For many people, internet access is something we take for granted and if you can’t afford to connect, you might be seen to be in relative poverty. Whilst you can afford food, clothes, housing etc, other goods and services are increasingly being seen as necessities. Everyone should be able to afford a mobile phone, a television, the internet. These are all factors that contribute towards a feeling of social inclusion, which is something the government has promoted since its election in 1997.

Although internet access is the norm for most people, in the UK our internet speeds are actually significantly slower than those in other industrialised countries. All this could be about to change, with Labour’s proposal for a 50p monthly tax on households’ landlines to fund super-fast broadband across the country. However, this plan has been condemned by some influential MPs, who argue that the tax is regressive.

“We believe that a 50 pence levy placed on fixed telecommunication lines is an ill-directed charge. It will place a disproportionate cost on a majority who will not, or are unable to, reap the benefits of that charge.”

More important, they argue, is to make sure that everyone has internet access, rather than that everyone has fast access, which is not needed at the moment. When there is a demand for high-speed access from the masses, the market will provide it. However, the government argues that high-speed access is crucial to our economic growth, as it allows access to huge social, economic and health benefits. On the other hand, could such a tax reduce growth, by limiting technological innovation? The Conservatives have promised that if elected, they will scrap this broadband levy and instead aim to fund high-speed internet access by providing ‘BT’s rivals with regulatory incentives to roll out new telecoms networks’. This highly contentious issue is discussed in the articles below.

The Broadband tax: dead in the water? BBC News, Rory Cellan-Jones (23/2/10)
Broadband tax plan condemned Press Association (23/2/10)
Social tariff users need to be made aware of broadband tax exemption Broadband Expert (17/2/10)
Broadband tax could dissuade technology innovation Broadband (27/1/10)
Tories pledge rise in broadband speed Financial Times, Andrew Parker and Ben Fenton (9/2/10)
Fast broadband: an election issue?
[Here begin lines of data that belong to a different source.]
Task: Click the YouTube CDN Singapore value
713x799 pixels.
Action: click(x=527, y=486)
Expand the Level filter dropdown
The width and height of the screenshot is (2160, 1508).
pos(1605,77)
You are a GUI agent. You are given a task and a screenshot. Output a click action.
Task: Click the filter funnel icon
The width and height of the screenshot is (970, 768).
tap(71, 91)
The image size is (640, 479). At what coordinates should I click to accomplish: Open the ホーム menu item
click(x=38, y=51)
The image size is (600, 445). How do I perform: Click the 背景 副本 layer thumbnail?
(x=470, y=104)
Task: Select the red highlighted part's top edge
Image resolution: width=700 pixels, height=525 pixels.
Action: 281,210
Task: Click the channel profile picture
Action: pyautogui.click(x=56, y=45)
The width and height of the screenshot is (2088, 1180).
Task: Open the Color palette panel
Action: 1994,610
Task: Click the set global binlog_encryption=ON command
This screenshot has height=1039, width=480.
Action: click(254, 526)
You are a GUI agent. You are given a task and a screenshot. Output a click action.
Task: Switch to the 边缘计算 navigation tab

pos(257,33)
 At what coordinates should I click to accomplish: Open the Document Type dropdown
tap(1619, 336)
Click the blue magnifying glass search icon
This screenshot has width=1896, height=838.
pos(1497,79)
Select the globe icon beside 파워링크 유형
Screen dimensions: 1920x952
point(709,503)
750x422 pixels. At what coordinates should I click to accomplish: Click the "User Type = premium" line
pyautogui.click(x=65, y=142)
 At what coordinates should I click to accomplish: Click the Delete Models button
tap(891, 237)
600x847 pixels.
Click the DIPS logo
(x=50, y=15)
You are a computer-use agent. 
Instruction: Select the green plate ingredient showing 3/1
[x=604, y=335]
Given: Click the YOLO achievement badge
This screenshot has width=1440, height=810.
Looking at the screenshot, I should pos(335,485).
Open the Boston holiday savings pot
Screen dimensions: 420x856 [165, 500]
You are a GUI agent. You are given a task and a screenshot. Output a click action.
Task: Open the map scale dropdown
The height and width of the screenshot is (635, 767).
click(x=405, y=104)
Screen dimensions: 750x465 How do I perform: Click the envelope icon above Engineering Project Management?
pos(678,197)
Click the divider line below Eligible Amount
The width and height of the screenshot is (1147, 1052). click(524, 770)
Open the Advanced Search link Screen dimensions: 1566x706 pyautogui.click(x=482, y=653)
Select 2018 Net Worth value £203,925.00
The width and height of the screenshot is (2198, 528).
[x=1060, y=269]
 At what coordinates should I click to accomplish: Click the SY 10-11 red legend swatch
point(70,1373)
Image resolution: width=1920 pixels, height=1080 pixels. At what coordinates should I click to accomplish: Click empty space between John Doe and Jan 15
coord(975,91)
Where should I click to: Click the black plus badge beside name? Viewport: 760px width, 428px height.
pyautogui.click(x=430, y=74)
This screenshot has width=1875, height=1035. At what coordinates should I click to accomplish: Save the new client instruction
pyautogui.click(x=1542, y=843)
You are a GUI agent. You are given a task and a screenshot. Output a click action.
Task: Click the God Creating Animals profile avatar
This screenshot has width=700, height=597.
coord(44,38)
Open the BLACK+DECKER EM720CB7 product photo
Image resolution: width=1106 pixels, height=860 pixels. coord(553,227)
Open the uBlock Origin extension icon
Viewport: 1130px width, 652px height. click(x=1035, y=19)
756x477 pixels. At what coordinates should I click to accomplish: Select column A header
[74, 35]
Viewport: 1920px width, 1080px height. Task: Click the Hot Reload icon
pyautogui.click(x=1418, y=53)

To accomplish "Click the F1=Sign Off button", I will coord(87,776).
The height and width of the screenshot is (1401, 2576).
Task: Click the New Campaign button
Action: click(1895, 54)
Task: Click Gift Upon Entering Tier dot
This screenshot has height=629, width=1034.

BBC News, Rory Cellan-Jones (3/2/10)


  1. What will be the effect of a tax on landlines? Illustrate this on a diagram and think about who will be affected. What type of tax does it represent: direct, indirect, specific, ad-valorem, etc?
  2. Is the tax fair? Why is it argued to be regressive?
  3. How will the Conservative party’s aim to provide regulatory incentives to BT’s rivals allow them to provide high-speed internet access? Is their solution better than Labour’s proposal?
  4. Why might the provision of high-speed internet access (a) stimulate economic growth and (b) constrain economic growth?
  5. Use a growth model to illustrate the importance of technological progress in achieving high levels of economic growth.
  6. How will a tax affect households? Consider the impact on income and consumption and hence on aggregate demand.